Stored items:
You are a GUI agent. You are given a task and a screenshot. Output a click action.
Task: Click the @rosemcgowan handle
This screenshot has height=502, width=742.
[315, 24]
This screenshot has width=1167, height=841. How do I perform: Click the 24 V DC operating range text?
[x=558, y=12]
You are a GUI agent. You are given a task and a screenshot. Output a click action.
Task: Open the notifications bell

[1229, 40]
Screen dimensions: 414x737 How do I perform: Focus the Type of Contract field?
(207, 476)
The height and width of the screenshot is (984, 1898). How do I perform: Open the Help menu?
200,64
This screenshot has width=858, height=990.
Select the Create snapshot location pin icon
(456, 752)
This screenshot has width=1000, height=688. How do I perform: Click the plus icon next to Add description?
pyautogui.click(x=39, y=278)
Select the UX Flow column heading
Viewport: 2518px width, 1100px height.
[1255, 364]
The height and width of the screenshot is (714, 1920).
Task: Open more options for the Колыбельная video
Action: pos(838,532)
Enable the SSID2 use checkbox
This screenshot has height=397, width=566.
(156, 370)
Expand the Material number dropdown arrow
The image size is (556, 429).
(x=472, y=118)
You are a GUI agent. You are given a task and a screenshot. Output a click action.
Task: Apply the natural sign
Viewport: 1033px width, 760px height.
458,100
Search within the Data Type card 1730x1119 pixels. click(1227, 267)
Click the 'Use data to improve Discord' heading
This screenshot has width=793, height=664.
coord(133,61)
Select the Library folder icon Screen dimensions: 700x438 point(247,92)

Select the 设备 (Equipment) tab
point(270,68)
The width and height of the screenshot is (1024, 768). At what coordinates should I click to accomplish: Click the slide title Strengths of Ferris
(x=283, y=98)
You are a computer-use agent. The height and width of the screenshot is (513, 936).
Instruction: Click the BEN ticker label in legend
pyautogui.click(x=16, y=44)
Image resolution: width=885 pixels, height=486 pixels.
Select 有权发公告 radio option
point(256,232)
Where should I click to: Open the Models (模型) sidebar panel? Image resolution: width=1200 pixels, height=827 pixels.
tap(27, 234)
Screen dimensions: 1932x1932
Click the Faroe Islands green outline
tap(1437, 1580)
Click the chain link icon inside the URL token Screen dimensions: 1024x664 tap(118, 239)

- ASSIGNMENT
Every entry shown above is to be written out exactly.

- RESPONSE FOR THIS EXERCISE
You are a GUI agent. You are given a task and a screenshot. Output a click action.
Task: Click the @rosemcgowan handle
This screenshot has height=502, width=742.
[315, 24]
This screenshot has width=1167, height=841. How do I perform: Click the 24 V DC operating range text?
[x=558, y=12]
You are a GUI agent. You are given a task and a screenshot. Output a click action.
Task: Open the notifications bell

[1229, 40]
Screen dimensions: 414x737 How do I perform: Focus the Type of Contract field?
(207, 476)
The height and width of the screenshot is (984, 1898). How do I perform: Open the Help menu?
200,64
This screenshot has width=858, height=990.
Select the Create snapshot location pin icon
(456, 752)
This screenshot has width=1000, height=688. How do I perform: Click the plus icon next to Add description?
pyautogui.click(x=39, y=278)
Select the UX Flow column heading
Viewport: 2518px width, 1100px height.
[1255, 364]
The height and width of the screenshot is (714, 1920).
Task: Open more options for the Колыбельная video
Action: pos(838,532)
Enable the SSID2 use checkbox
This screenshot has height=397, width=566.
(156, 370)
Expand the Material number dropdown arrow
The image size is (556, 429).
(x=472, y=118)
You are a GUI agent. You are given a task and a screenshot. Output a click action.
Task: Apply the natural sign
Viewport: 1033px width, 760px height.
458,100
Search within the Data Type card 1730x1119 pixels. click(1227, 267)
Click the 'Use data to improve Discord' heading
This screenshot has width=793, height=664.
coord(133,61)
Select the Library folder icon Screen dimensions: 700x438 point(247,92)

Select the 设备 (Equipment) tab
point(270,68)
The width and height of the screenshot is (1024, 768). At what coordinates should I click to accomplish: Click the slide title Strengths of Ferris
(x=283, y=98)
You are a computer-use agent. The height and width of the screenshot is (513, 936).
Instruction: Click the BEN ticker label in legend
pyautogui.click(x=16, y=44)
Image resolution: width=885 pixels, height=486 pixels.
Select 有权发公告 radio option
point(256,232)
Where should I click to: Open the Models (模型) sidebar panel? Image resolution: width=1200 pixels, height=827 pixels.
tap(27, 234)
Screen dimensions: 1932x1932
Click the Faroe Islands green outline
tap(1437, 1580)
Click the chain link icon inside the URL token Screen dimensions: 1024x664 tap(118, 239)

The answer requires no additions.